ILANA PANICH-LINSMAN FOR HUFFPOST
Norma said she feels committed to sharing her experience with PTSD.

Norma expects to have nightmares for the rest of her life ― mental health treatment doesn’t erase trauma. But she’s learned to notice when her fears start rising to the surface and to disrupt the thoughts before they plunge her back into a crisis — a tactic that mental health professionals call “interrupt and redirect.” Most days, she can coach her mind into a state of calm, even optimism.

“I wouldn’t say I’m good at it, but I’m better than when I was younger,” Norma said.

She’s not afraid of telling her friends what’s going on in her head anymore, either. She’s more likely to overshare, sometimes telling new acquaintances about her PTSD.

“It’s such a loaded term,” she said. “I feel committed now to throwing out the term as much as I can and speaking about it calmly.”

Her work has become more rewarding too. She left her old job at the Texas state capitol at the end of 2016, knowing that the Republican-dominated legislature planned to pass a statewide immigration crackdown that mirrored Trump’s agenda. She now works in mental health and criminal justice advocacy with Austin-based Grassroots Leadership.

Last August, prosecutors went to Norma’s lawyer with a deal. In exchange for her using a breathalyzer five times a day for three months, taking alcohol awareness classes, continuing her psychological treatment and doing 60 hours of community service, they’d drop the DUI charge in 18 months.
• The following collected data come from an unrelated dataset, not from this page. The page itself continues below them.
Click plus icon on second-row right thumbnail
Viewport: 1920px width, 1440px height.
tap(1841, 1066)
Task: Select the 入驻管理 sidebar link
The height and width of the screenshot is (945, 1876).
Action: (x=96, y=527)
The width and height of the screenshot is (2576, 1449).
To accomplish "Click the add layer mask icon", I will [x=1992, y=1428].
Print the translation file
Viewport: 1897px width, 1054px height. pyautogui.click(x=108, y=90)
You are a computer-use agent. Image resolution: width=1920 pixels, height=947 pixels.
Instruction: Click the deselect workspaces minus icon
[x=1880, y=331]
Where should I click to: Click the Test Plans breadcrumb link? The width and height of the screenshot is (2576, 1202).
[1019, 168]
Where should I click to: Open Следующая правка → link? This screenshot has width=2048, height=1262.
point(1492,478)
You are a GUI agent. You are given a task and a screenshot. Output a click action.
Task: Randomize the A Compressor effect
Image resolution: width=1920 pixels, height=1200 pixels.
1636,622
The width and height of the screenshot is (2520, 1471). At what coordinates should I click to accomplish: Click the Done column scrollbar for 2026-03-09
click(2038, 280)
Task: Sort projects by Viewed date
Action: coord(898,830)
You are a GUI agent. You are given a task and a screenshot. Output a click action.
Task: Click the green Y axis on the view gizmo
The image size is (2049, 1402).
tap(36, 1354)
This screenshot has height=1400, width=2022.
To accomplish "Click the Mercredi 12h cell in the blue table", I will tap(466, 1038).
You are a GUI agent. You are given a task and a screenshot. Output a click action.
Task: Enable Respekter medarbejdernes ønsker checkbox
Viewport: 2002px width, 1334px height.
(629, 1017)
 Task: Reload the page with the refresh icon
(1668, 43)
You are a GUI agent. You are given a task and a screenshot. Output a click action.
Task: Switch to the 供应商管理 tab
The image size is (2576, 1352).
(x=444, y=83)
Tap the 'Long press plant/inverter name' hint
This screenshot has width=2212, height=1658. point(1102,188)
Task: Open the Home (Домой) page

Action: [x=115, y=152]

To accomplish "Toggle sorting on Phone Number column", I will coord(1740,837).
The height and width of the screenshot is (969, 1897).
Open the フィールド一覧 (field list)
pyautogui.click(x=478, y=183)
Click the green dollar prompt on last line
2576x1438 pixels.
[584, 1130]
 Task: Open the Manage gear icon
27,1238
If all goes well, she’ll be able to reapply for citizenship next year.

But the underlying fears that led to Norma’s condition have grown worse. The threat of deportation still hangs over her parents. And her brother is among the 670,000 who stand to lose work authorization and protection from deportation if Trump’s plan to cancel DACA moves forward. (Congress has yet to move a bill that would restore DACA, although a nationwide injunction issued by a federal judge in California has stopped the White House from phasing out the program for now.)

Norma worries for her family. She also worries about the millions of other people who remain undocumented, as she once was — people who could be walking around with similarly rattled brains. At her worst moments, she feels again like the terrified 14-year-old who woke up to witness her mom’s arrest.

But she remembers that her hypervigilant brain, for all the pain it has caused her, keeps her on guard for a reason.

“There’s nothing wrong with me,” she says. “This is how I survived.”